Even if you do manage to get a university accommodation room, remember that going through Clearing means that there’ll be fewer choices, while all the best ones, the en-suite and snazzy new halls will have probably been snapped up. Don’t let this put you off, and remember the positives - you’ll have more money to go out and enjoy yourself.
If your university doesn’t have any places for you in their halls, they’ll have a university office which you can get in touch with. You may be able to be put on a waiting list for student accommodation, as there are always people who drop out, and the sooner you get on the list the better.
And if you fail to gain a place in university accommodation, don’t worry about making friends and enjoying university life, halls isn’t the only way to find people to socialise with - you’ve your course, and any clubs and societies you might care to join.
If your university is not able to house you in any way, you could ask them about whether they can put you in touch with other people in the same position as you so you can house share. They might also put up housing events and house-hunting gatherings for students in your position, so you can make friends and potentially live together. The accommodation office should also be able to recommend trusted landlords for you to contact and suitable areas for you to live.
If you’re university doesn’t have the resources to put you in touch with other students looking for houses you could also try forums such as The Student Room where you might find students in the same position at the same university.
Failing that, you could look for a vacant room via Spareroom, RoomBuddies, RightmoveStudents, or StuRents. The downside to looking for a private room is that you’ll have to pay a month’s rent and a deposit in advance, as well as estate agents fees of approximately £100-£200. As you are a student you’ll also be required to have a guarantor, which is someone who will agree to pay your rent if something falls through, for example you decide to leave university - this is usually one of your parents. You’ll have to sign a tenancy agreement for at least six months, so unlike university halls, you’ll have to pay the full amount up to this point if you drop out of university, while you also won’t be able to claim your student loan.
Furthermore, before you take either the room in the flat, or a flat with recently-made friends, you’ll have to view the flat and agree that you like it. This means that you’ll have to spend some time travelling to your new university town and sussing the housing situation out.

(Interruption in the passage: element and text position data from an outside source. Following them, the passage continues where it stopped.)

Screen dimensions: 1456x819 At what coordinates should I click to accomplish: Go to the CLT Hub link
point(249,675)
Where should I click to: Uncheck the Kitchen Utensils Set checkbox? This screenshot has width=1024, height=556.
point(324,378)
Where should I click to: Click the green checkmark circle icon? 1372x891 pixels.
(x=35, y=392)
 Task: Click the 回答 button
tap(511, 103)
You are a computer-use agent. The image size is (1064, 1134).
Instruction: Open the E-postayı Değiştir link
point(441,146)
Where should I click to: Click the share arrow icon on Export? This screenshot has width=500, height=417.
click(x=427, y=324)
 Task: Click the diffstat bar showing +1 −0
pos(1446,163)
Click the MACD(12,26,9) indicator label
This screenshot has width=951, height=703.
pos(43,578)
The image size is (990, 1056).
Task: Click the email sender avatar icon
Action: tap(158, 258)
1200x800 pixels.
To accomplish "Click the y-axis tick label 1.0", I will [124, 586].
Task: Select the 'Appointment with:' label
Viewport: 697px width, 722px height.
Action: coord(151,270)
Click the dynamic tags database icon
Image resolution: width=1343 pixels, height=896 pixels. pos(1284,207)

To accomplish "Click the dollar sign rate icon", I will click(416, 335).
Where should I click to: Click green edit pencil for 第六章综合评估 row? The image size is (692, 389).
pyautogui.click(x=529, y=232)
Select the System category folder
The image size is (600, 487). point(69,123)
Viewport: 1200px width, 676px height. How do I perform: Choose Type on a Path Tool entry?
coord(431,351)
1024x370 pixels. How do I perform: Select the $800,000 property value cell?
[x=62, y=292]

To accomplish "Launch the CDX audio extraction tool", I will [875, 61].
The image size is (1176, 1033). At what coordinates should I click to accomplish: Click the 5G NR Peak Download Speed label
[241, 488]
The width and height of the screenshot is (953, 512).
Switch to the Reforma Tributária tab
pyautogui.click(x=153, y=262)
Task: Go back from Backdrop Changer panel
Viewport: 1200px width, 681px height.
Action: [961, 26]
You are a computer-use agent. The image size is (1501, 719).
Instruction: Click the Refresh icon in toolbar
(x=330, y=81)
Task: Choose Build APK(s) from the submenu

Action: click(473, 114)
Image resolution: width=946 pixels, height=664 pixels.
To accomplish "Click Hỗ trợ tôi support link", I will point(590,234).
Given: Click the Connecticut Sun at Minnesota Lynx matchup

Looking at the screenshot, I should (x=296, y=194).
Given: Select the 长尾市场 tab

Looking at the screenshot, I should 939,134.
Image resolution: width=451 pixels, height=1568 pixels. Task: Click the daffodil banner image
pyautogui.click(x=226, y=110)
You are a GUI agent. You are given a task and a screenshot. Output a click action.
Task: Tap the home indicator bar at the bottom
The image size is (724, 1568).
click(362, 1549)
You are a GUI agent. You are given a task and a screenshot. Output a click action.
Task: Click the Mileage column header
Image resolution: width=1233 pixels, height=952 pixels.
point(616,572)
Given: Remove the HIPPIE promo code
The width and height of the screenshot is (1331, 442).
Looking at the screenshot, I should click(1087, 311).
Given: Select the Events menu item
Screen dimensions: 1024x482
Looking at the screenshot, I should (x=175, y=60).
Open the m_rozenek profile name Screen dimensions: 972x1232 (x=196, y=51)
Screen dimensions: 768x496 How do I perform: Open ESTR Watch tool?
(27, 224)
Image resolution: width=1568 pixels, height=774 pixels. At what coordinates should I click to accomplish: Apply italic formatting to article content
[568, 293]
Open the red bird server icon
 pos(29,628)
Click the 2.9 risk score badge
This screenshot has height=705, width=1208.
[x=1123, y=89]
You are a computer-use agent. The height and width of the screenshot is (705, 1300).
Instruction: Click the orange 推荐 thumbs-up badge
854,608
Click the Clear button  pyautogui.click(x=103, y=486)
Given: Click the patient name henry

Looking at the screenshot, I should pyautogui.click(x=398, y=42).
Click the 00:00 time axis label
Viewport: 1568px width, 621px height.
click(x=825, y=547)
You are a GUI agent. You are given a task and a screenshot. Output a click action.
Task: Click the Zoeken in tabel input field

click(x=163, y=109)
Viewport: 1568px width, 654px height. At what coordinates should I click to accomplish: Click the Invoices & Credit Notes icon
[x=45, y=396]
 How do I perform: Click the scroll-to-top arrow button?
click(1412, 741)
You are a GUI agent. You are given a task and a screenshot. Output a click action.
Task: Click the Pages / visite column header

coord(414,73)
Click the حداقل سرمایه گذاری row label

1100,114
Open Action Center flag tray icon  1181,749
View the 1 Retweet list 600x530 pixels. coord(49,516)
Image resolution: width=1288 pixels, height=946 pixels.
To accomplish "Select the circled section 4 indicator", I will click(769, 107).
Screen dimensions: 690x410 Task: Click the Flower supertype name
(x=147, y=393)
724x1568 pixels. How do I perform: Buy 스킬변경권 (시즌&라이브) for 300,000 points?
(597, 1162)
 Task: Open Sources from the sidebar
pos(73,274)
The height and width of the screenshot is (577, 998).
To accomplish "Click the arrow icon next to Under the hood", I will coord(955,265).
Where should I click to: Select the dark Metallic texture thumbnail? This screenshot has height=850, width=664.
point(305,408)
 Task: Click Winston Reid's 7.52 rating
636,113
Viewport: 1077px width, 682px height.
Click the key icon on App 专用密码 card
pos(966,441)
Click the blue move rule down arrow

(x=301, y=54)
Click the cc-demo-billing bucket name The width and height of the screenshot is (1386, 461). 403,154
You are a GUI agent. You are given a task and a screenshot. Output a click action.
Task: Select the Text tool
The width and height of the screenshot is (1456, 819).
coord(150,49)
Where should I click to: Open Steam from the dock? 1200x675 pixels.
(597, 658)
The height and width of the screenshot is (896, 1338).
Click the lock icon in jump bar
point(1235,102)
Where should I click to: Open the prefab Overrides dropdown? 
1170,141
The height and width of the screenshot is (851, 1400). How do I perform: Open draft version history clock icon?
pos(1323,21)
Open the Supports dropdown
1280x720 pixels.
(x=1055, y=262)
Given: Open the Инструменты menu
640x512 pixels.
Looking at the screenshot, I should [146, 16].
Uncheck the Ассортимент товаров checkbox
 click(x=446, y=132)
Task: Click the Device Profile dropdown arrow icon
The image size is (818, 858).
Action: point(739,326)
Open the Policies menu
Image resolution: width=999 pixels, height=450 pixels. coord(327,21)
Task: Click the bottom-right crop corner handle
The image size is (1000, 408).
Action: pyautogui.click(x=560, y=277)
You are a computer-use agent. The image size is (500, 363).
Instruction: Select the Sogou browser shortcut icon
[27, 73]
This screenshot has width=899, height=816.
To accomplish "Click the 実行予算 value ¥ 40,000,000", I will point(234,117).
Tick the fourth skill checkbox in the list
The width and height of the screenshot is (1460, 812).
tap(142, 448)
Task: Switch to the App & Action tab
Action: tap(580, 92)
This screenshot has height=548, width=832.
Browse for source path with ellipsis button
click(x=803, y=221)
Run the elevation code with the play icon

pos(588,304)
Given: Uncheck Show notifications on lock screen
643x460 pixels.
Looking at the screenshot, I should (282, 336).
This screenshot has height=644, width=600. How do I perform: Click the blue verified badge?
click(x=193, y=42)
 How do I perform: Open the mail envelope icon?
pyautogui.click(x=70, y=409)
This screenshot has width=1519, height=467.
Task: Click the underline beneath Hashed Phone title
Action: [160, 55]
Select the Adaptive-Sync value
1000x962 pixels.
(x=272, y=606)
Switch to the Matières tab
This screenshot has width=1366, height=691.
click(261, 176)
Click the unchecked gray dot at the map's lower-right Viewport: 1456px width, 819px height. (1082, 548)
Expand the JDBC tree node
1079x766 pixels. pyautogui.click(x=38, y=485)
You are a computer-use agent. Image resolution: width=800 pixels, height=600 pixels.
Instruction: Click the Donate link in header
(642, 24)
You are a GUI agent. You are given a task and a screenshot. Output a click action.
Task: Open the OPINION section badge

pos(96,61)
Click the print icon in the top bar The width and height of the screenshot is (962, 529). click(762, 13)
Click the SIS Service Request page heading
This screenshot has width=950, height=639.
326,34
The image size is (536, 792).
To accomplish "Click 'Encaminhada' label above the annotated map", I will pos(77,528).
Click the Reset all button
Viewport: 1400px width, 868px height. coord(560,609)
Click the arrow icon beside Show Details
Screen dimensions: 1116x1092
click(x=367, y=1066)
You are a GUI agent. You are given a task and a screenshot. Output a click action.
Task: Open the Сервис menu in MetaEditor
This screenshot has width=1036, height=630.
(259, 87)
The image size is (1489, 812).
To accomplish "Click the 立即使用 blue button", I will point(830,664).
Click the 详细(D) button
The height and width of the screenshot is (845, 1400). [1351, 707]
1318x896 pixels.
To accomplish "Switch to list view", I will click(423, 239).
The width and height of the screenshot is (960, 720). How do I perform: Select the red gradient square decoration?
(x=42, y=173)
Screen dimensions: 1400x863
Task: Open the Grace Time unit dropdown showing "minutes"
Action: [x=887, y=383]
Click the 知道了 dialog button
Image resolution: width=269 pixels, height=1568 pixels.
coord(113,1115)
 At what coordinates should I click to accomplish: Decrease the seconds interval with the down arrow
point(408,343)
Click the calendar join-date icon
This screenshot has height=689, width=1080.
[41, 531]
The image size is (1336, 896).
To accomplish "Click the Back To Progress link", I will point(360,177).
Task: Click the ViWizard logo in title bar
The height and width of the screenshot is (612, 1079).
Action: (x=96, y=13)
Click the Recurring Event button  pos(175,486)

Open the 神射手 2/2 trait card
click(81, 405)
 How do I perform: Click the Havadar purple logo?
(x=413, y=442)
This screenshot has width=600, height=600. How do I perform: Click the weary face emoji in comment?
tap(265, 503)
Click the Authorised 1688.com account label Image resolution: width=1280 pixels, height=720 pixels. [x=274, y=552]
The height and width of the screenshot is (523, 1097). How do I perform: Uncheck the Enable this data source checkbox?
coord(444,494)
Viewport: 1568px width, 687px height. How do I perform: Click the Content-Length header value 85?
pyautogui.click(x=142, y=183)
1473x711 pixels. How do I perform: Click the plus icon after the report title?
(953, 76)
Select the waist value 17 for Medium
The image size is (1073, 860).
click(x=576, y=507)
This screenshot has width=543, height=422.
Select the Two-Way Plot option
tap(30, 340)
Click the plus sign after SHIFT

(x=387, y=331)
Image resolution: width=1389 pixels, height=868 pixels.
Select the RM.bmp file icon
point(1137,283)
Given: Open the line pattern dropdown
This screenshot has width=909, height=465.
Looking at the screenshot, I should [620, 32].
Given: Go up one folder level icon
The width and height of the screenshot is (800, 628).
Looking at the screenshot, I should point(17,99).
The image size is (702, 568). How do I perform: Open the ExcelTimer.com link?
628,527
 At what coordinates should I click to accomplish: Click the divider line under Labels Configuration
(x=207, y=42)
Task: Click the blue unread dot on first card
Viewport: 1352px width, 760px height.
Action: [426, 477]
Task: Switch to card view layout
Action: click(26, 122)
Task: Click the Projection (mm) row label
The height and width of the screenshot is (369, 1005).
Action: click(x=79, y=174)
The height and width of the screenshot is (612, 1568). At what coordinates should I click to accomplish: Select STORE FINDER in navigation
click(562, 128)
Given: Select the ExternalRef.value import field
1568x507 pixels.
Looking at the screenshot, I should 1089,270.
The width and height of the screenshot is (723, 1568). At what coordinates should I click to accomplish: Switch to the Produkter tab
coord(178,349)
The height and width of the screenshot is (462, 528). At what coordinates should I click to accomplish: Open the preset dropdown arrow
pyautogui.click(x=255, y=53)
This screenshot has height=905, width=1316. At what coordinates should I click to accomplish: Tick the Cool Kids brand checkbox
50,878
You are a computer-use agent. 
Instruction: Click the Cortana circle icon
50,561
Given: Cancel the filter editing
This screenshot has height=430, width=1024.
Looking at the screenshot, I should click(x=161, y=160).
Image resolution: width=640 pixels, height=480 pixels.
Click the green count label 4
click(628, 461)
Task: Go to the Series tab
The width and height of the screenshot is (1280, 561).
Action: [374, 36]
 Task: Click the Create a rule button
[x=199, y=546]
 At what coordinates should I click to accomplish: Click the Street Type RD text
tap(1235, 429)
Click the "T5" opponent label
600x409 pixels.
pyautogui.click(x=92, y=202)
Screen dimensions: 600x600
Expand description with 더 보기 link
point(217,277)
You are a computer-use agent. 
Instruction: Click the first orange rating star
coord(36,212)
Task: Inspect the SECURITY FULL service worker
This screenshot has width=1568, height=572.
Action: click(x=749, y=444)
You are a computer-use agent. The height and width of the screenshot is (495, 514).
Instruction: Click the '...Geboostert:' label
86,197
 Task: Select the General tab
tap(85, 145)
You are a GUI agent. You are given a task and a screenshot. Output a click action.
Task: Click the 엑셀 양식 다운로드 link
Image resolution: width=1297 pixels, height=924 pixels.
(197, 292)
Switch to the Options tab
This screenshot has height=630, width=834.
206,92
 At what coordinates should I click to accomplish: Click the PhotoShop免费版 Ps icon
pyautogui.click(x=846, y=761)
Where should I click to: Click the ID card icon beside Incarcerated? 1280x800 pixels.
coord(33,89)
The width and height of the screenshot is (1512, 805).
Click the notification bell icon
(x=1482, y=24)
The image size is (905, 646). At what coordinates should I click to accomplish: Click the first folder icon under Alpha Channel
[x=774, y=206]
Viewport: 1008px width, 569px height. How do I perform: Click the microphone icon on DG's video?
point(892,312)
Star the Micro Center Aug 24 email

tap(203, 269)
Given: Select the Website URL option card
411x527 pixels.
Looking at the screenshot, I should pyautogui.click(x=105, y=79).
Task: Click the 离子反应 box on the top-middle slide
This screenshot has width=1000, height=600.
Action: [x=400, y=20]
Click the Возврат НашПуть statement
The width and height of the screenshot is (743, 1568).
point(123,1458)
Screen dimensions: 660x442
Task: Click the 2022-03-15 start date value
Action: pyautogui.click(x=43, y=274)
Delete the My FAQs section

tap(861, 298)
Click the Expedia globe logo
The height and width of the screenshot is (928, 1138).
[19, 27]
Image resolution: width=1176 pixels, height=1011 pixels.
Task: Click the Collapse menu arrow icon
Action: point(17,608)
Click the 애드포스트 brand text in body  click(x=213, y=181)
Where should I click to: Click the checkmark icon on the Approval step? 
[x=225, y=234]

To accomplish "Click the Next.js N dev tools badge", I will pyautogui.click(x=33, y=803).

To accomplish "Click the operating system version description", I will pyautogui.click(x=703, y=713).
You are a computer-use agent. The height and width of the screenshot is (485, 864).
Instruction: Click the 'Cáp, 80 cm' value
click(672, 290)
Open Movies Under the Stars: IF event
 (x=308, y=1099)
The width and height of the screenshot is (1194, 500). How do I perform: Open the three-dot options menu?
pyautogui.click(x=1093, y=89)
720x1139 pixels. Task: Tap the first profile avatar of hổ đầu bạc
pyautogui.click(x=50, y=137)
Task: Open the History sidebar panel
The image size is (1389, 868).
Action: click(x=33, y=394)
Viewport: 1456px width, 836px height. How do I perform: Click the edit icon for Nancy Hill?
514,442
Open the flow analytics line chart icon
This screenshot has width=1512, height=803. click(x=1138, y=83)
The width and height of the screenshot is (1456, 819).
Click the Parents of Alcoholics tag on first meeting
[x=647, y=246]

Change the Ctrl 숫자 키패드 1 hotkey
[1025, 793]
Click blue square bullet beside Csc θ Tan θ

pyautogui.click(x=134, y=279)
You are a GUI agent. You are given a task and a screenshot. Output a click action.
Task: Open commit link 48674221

Another option is to look at renting a room in a private hall - many university cities have these nowadays, and they are a good alternative when university accommodation is full. They are a more expensive option than house sharing, however you’ll be able to rent a room in a flat with other freshers, either from your university or other universities in your city, giving you a ready group of people to socialise with, while you'll also have the option of en-suite, the ability to stay right by your campus, your utilities and broadband accounted for, and the ability to speak to someone if you've any accommodation issues.